DATA -
▼▼▼
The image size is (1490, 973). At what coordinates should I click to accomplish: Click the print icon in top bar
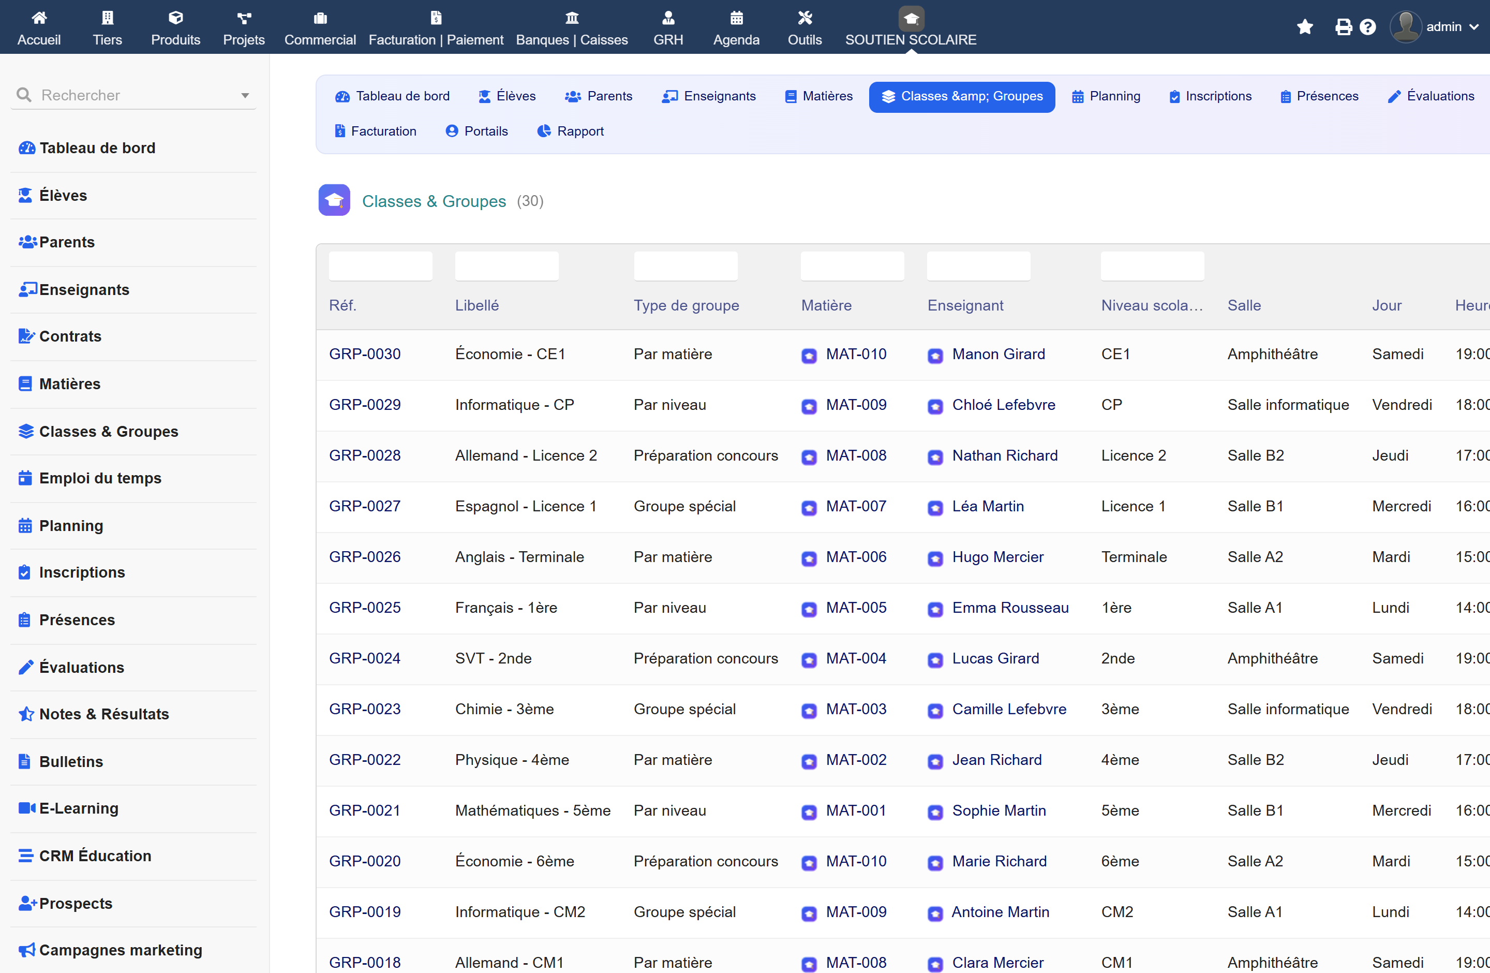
▲▲▲
▼▼▼
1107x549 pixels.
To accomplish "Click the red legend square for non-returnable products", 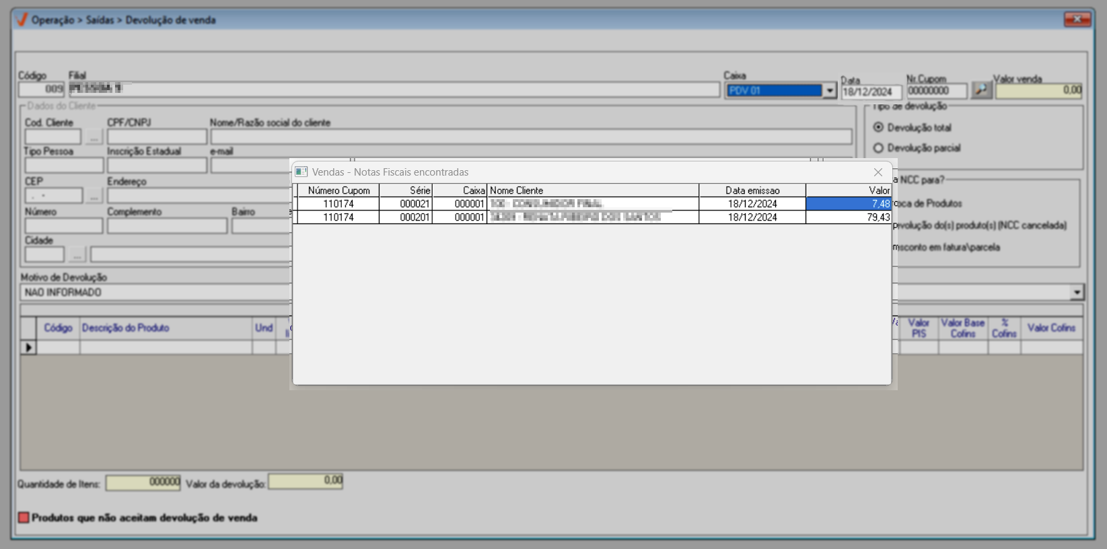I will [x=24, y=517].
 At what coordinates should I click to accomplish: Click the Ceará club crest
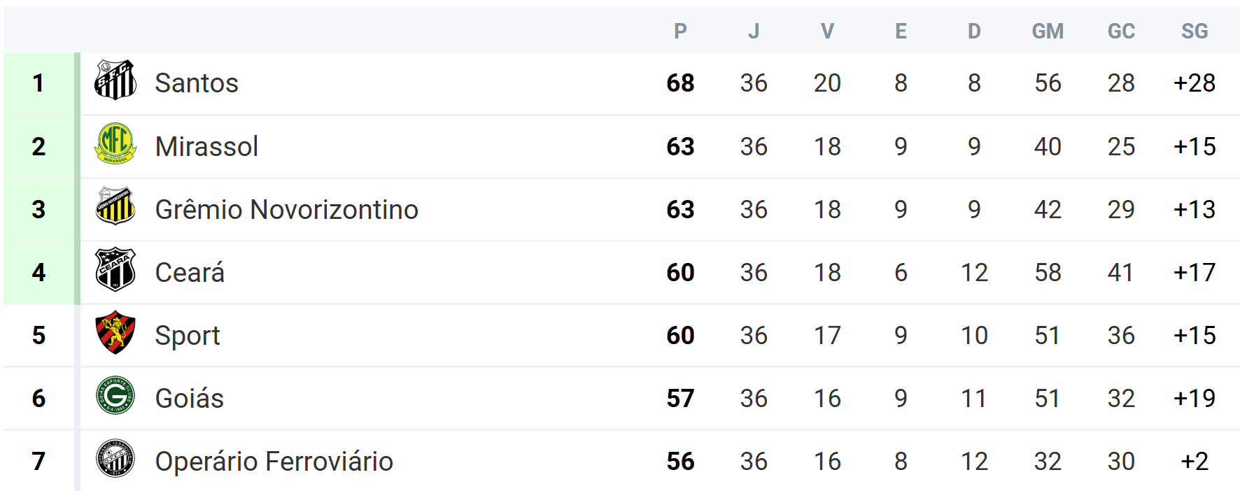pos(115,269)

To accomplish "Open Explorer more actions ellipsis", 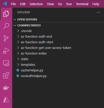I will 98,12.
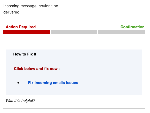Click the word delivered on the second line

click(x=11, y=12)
▲▲▲
▼▼▼
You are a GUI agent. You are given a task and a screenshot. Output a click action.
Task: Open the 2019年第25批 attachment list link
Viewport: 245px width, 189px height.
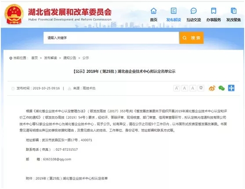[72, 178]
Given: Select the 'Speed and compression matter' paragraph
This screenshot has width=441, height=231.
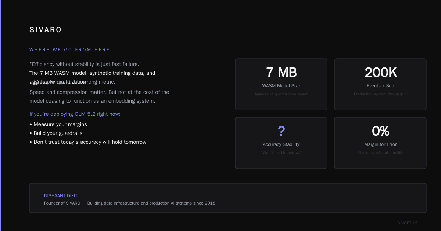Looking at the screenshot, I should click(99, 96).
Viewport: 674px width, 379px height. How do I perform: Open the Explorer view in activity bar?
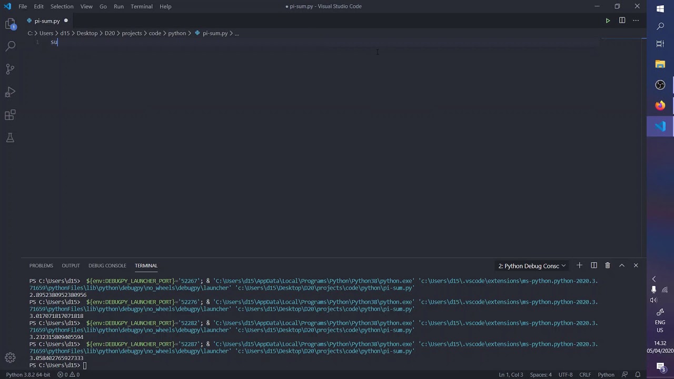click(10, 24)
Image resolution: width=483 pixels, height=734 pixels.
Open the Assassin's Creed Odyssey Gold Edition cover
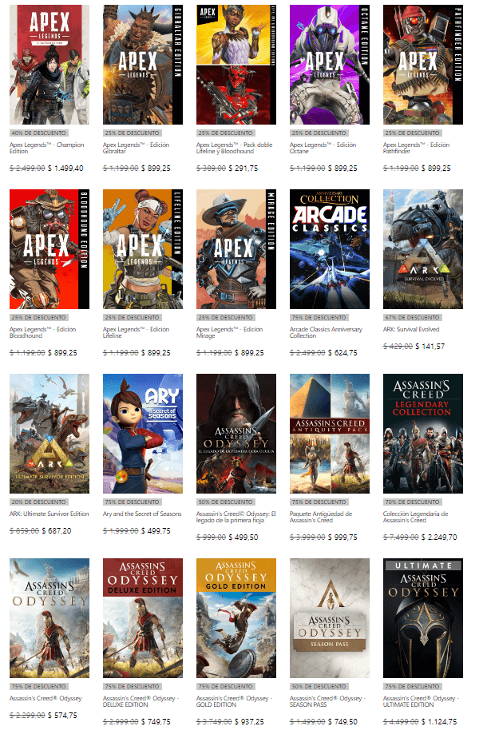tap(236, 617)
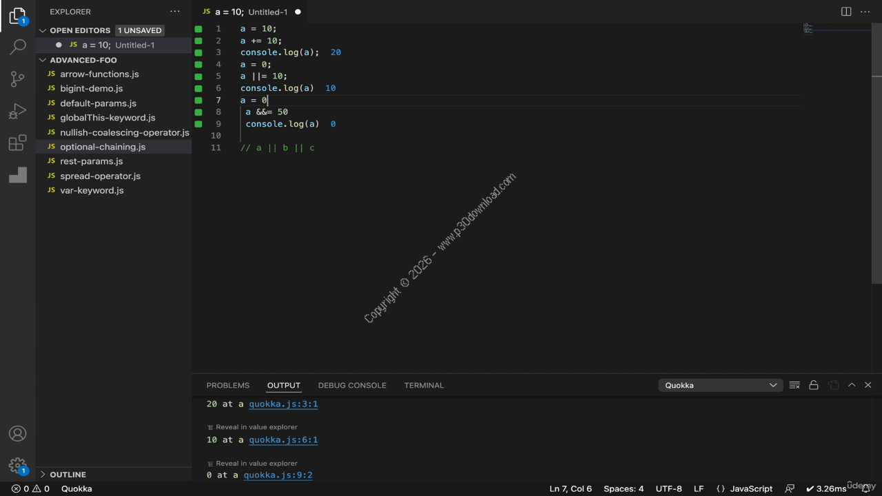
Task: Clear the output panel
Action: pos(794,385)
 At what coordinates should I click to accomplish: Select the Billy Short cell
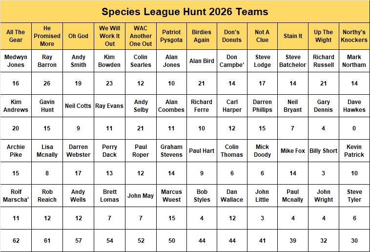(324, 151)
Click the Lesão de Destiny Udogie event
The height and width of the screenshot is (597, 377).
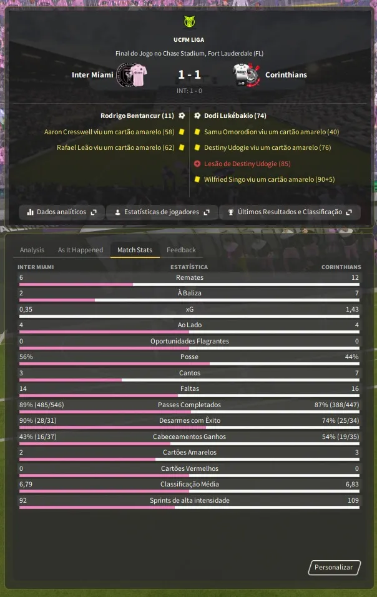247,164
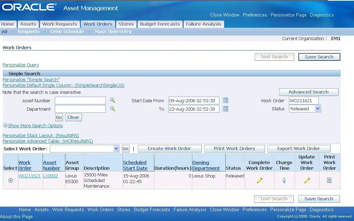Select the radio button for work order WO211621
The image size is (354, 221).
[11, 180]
▲▲▲
WHAT YOU NEED TO DO - Your answer should consist of copies of the lines above that include the string "pixels".

ANSWER TO THIS TASK -
1107x549 pixels.
Image resolution: width=483 pixels, height=734 pixels.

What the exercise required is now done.